If I recall correctly, 850's and 750's weren't much more than a motherboard in a 1U case, SATA or IDE on board, or SCSI via optional card, but no redunant power or anything. 850's were either a PentiumD or P4, up to 8GB RAM, dual Broadcom GigE, could be had with PCI-X or PCI-Express. 750's were single P4 or Celeron, up to 4GB RAM, dual Intel GigE.
1550's are PIII based. I actually have a few at work that we still support (not by choice.) Dual Intel 10/100 Ethernet, 2 PCI-X slots, and 3x SCSI drives. They'll take up to 2GB of RAM, dual power supplies (when equipped.) Expect to replace the BIOS battery (cheap.) Again, you might be able to put in a SATA card to boot from, or hack up the IDE CDROM cable for a CF card. Don't expect to boot from USB.

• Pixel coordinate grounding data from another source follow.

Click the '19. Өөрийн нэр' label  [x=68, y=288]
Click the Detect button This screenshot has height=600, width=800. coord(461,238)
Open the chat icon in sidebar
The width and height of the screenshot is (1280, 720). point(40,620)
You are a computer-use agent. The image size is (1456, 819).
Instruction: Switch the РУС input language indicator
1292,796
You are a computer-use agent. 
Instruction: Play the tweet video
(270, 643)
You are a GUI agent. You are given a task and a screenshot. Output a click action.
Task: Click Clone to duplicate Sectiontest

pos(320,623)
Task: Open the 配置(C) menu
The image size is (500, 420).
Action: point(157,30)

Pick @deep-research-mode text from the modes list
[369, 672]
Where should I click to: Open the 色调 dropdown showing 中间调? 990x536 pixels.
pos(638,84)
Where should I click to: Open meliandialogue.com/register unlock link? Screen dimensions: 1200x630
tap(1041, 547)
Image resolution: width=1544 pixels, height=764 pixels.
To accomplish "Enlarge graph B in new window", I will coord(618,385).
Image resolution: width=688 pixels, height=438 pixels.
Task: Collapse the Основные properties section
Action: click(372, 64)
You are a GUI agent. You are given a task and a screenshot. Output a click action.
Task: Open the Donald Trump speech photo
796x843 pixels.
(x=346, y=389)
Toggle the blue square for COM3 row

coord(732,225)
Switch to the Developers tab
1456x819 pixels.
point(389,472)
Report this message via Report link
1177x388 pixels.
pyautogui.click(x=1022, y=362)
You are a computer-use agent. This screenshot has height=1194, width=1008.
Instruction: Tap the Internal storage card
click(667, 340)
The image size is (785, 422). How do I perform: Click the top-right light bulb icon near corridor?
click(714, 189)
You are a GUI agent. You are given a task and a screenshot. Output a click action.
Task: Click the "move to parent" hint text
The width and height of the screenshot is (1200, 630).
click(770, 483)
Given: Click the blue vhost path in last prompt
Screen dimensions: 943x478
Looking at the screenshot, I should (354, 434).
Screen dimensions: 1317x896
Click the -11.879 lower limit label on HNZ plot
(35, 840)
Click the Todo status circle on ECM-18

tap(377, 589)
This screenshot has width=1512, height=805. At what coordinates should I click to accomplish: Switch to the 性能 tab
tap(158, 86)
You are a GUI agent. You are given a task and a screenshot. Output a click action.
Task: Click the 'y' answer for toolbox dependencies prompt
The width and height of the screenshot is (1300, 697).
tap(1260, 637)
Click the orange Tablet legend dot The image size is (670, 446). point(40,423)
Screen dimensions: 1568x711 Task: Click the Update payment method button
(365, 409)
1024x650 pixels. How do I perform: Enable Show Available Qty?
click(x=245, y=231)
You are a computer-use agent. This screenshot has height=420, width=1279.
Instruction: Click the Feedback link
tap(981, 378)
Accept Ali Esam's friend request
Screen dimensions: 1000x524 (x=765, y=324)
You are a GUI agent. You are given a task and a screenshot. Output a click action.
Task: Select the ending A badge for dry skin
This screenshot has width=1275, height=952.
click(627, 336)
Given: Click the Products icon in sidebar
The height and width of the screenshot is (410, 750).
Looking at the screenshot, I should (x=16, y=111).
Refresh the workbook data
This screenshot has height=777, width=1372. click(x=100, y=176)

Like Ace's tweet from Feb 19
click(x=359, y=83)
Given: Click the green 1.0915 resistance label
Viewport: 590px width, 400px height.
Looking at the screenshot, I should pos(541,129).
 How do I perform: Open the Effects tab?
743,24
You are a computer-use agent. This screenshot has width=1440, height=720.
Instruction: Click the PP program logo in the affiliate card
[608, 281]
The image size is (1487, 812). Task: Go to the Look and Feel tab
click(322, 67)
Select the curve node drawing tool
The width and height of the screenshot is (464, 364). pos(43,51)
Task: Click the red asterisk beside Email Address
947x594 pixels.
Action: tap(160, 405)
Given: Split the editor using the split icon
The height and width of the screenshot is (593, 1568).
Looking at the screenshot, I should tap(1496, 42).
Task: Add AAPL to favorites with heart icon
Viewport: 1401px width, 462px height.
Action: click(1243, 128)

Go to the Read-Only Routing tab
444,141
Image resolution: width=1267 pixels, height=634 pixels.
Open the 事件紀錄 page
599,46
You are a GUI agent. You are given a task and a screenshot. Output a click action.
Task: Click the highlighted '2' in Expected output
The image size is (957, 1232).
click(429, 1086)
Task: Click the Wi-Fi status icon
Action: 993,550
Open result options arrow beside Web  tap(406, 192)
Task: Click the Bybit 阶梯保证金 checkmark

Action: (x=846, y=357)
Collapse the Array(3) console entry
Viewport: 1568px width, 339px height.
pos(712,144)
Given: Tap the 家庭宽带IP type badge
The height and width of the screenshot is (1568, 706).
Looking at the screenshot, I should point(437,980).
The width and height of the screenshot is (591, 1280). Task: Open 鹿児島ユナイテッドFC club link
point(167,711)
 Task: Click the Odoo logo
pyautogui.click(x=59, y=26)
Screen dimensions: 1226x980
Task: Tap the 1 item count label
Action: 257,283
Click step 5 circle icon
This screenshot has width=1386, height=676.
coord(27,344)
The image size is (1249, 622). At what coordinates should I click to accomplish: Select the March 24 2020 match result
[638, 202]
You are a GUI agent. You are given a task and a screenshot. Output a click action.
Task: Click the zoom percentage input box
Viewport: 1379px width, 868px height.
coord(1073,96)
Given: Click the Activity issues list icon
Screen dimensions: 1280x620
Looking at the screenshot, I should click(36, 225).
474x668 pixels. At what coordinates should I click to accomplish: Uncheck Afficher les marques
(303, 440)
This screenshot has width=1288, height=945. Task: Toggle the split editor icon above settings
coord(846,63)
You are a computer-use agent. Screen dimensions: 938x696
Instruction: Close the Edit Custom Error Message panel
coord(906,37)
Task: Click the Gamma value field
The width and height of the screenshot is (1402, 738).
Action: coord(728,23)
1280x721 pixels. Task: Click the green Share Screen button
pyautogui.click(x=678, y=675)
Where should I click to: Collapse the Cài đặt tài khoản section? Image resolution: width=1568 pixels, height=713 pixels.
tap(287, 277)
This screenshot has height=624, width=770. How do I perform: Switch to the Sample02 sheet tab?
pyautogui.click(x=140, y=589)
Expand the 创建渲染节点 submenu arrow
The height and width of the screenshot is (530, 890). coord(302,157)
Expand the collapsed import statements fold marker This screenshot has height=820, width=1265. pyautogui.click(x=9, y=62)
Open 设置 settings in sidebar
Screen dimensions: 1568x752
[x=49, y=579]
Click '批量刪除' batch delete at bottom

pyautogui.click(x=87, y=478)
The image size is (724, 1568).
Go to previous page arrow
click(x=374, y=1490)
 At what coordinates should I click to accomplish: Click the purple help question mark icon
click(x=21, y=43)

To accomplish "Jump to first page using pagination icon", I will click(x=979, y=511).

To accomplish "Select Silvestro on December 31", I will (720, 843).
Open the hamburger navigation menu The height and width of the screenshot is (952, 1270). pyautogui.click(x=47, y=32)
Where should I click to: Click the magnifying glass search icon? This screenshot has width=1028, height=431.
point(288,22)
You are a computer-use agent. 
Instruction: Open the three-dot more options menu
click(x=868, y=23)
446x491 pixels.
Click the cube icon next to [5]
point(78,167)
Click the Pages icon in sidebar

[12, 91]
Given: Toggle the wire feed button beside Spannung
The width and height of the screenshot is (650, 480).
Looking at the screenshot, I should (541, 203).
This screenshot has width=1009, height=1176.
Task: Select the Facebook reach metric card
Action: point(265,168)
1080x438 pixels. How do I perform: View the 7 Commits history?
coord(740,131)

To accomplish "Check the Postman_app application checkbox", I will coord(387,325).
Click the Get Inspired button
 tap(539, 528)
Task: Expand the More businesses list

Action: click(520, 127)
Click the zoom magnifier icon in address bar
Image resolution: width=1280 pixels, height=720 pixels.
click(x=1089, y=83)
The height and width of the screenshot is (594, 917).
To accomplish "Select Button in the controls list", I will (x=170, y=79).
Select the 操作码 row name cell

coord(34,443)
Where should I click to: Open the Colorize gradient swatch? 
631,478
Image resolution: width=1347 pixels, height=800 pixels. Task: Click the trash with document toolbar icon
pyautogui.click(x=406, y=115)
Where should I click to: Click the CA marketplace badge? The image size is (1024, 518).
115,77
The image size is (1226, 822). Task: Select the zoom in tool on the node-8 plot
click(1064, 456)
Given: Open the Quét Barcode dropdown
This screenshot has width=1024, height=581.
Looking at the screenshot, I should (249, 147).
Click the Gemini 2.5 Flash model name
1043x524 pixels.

2450's and 2550's were dual PIII based, some socket, some slot, all SCSI. Takes 2 or 4GB of RAM, PCI or PCI-X slots, dual power supply (optional.) Maybe boot from a card, etc.
So, choosing a low cost server that, at least used to be, enterprise level I'd probably do a 1950 with dual power supplies, single socket (dual or quad core), and a dual port Intel PCI-Express NIC. The onboard nics should be Broadcom, but they're decent Broadcom nics. I'd use 2 small SSDs and mirror them with the PERC 5 (might be a 5ir, which only does mirror or striping, doesn't do R5, which should be fine for you.)
Or, if you want to maximize your use, and I don't know your situation, take one of your 2950's, virtualize whatever was on it, run VMWare ESXi on it and run PFSense as a VM alongside the original "server". But, that's just me seeing your world as another nail for my VMWare hammer.